# Exercise details
Edit the lines starting with the line that contains "Locate an element on the screen." and going on through the last line, replacing "Find the location of" with "Identify the position of" and keeping everything else unchanged. Leave the pictures out of your answer.
***** Task data *****
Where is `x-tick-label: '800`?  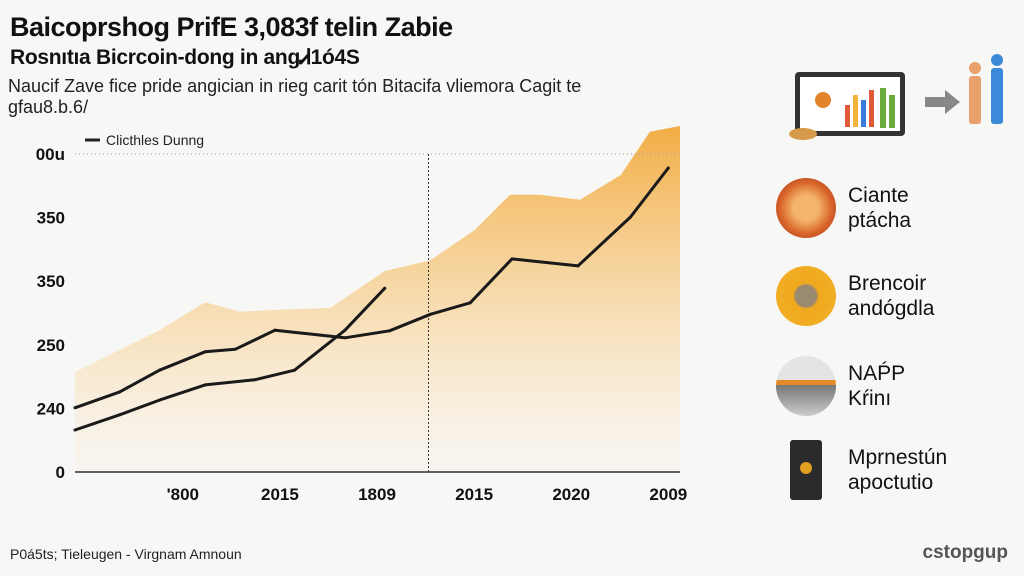
x-tick-label: '800 is located at coordinates (183, 494).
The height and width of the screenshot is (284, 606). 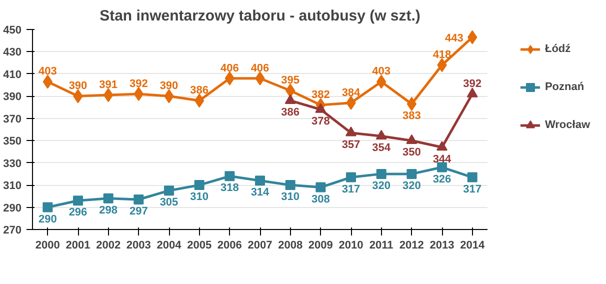 What do you see at coordinates (473, 246) in the screenshot?
I see `x-tick-label: 2014` at bounding box center [473, 246].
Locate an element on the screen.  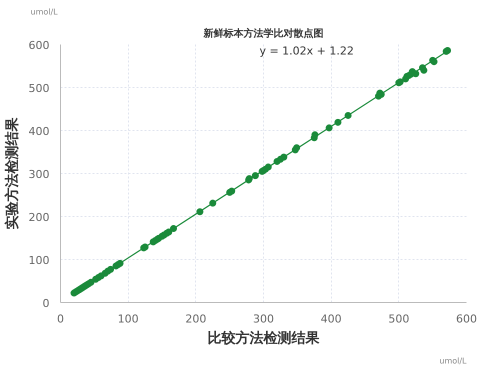
annotation: y = 1.02x + 1.22 is located at coordinates (306, 51).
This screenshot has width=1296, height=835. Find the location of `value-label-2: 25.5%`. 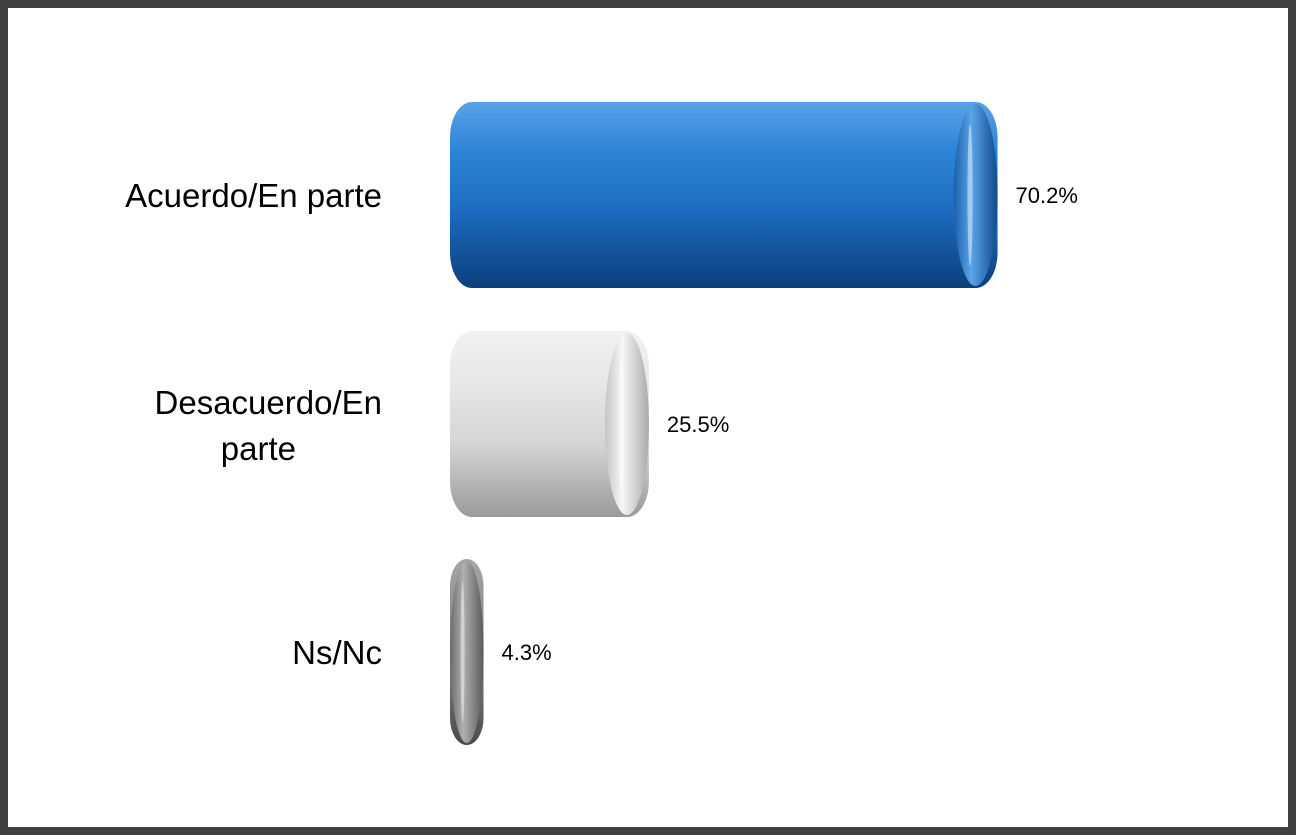

value-label-2: 25.5% is located at coordinates (698, 424).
*****
# Reply
Locate an element on the screen.  
annotation: y = 1.02x + 1.22 is located at coordinates (306, 51).
This screenshot has width=1296, height=835. Identify the position of `value-label-2: 25.5%`. 

value-label-2: 25.5% is located at coordinates (698, 424).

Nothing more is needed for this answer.